Il serait dramatique de renoncer à la construction d'un nouveau tunnel ferroviaire entre la France et l'Italie au moment où l'Europe décide de mettre en place les sillons. On ne peut s'en remettre à la Suisse pour le transport ferroviaire et condamner la France aux poids lourds. La Suisse crée déjà des emplois dans le transport, alors que notre pays en est à se demander s'il convient de faire un schéma directeur ou des schémas de services !

Vous l'aurez compris, je souhaite que l'aménagement du territoire reste marqué par le volontarisme politique ! (Applaudissements sur les bancs du groupe du RPR, du groupe UDF et du groupe DL)

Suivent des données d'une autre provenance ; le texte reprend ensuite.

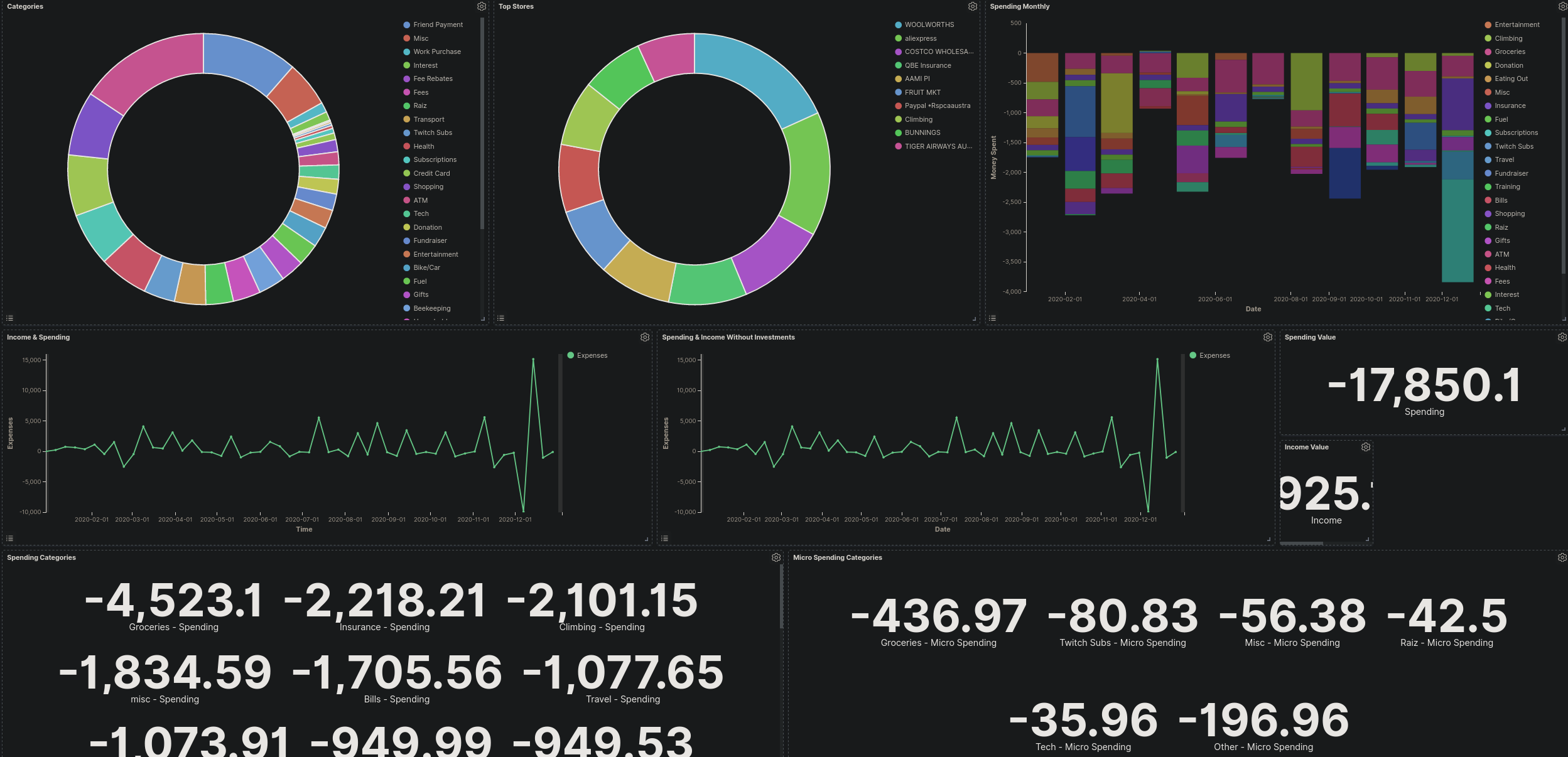This screenshot has width=1568, height=757.
Task: Toggle legend in Income & Spending chart
Action: pos(9,539)
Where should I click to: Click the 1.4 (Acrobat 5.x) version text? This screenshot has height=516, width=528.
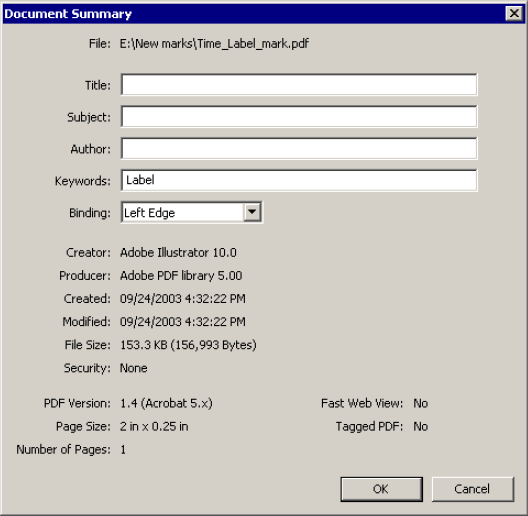tap(166, 403)
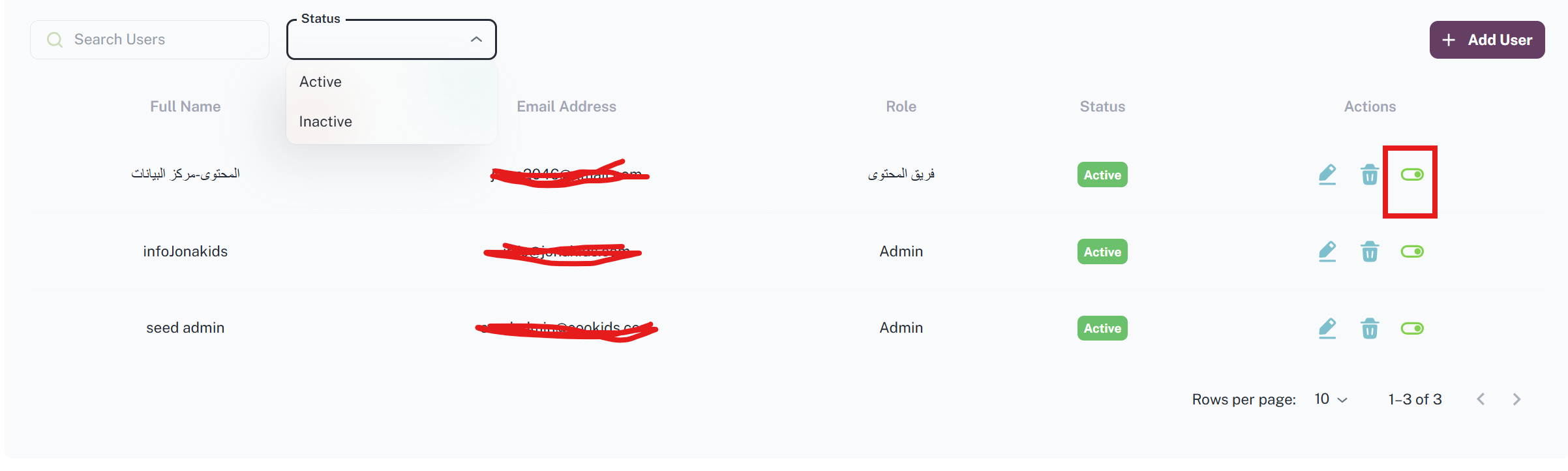
Task: Select Active from the Status menu
Action: 320,82
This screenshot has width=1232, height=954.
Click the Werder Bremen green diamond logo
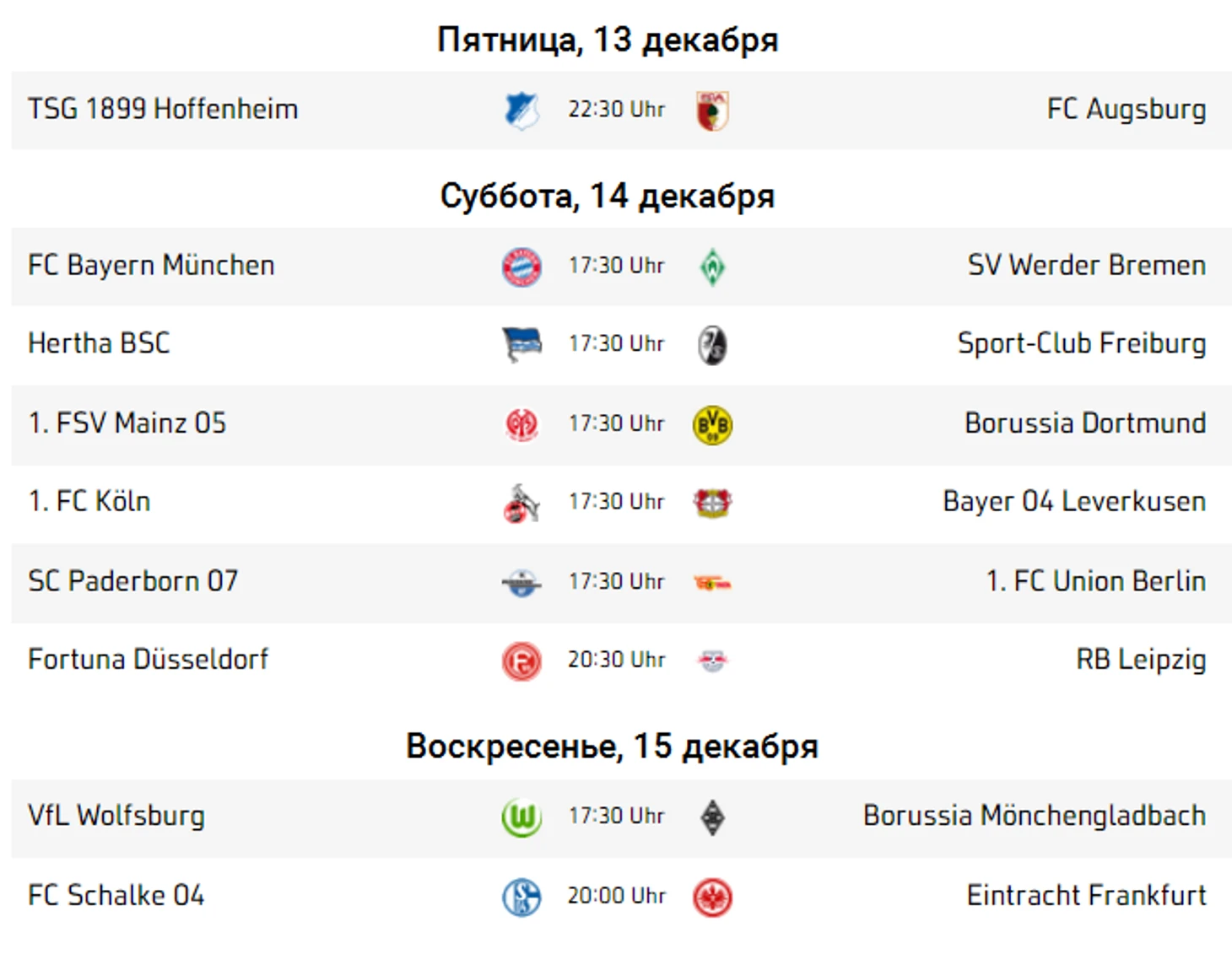(x=712, y=267)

La discussion générale est close.

Mme Dominique Voynet, ministre de l'aménagement du territoire et de l'environnement - Je voudrais d'abord remercier le président et le rapporteur de la commission de la production, ainsi que l'ensemble des intervenants. Mais à ceux qui ont mis en cause, comme M. Ollier, la nécessité de réviser la loi Pasqua, et accusé le Gouvernement de l'avoir entrepris pour des raisons idéologiques, je dirai que je comprends leur déception d'avoir à tirer un bilan mitigé de la mise en oeuvre de cette loi par les gouvernements Balladur et Juppé. Le débat de 1995 avait été riche, il avait suscité bien des espoirs, mais les moyens déployés n'ont pas été à la mesure de l'attente.

Et en disant cela, je ne pense pas seulement aux moyens financiers, même si les budget de l'aménagement du territoire ont connu en 1995 et 1996 une chute libre qui les a ramenés à 1,5 milliard et si le FGER dont M. Vasseur nous dit que c'est un outil majeur, n'était plus en 1997 que de 5 millions, contre 500 millions en 1995.

M. François Sauvadet - C'est faux.

Mme la Ministre - Cette chute a été enrayée et les crédits de l'aménagement du territoire s'établissent aujourd'hui à 5,9 milliards. Mais je ne pense pas seulement aux moyens financiers, Monsieur Ollier, je pense aussi au non-respect pour les gouvernements des grands rendez-vous fixés par la loi, à la non-production de nombreux rapports. Et ce que vous n'avez pas fait en deux ans et demi, nous aurions dû le faire en dix-huit mois ? La plupart de vos "grands chantiers" n'étaient que des têtes de chapitres, de nombreuses dispositions annoncées n'étaient pas praticables. La loi de clarification des compétences, la réforme de la fiscalité locale, l'organisation intercommunale : que de lourdes tâches et il m'est arrivé de penser que la dissolution vous avait peut-être enlevé une épine du pied ! D'autant plus que certaines dispositions envisagées étaient impraticables. Les moyens qui vous avaient fait défaut, nous avons fait l'effort de les dégager -et vous savez, au fond de vous-même, Monsieur Ollier, que le Gouvernement ne s'est pas arrêté à des considérations politiciennes : seuls 22 des 86 articles de la loi de 1995 sont abrogés...

M. Patrick Ollier - Je ne mets pas en cause vos intentions !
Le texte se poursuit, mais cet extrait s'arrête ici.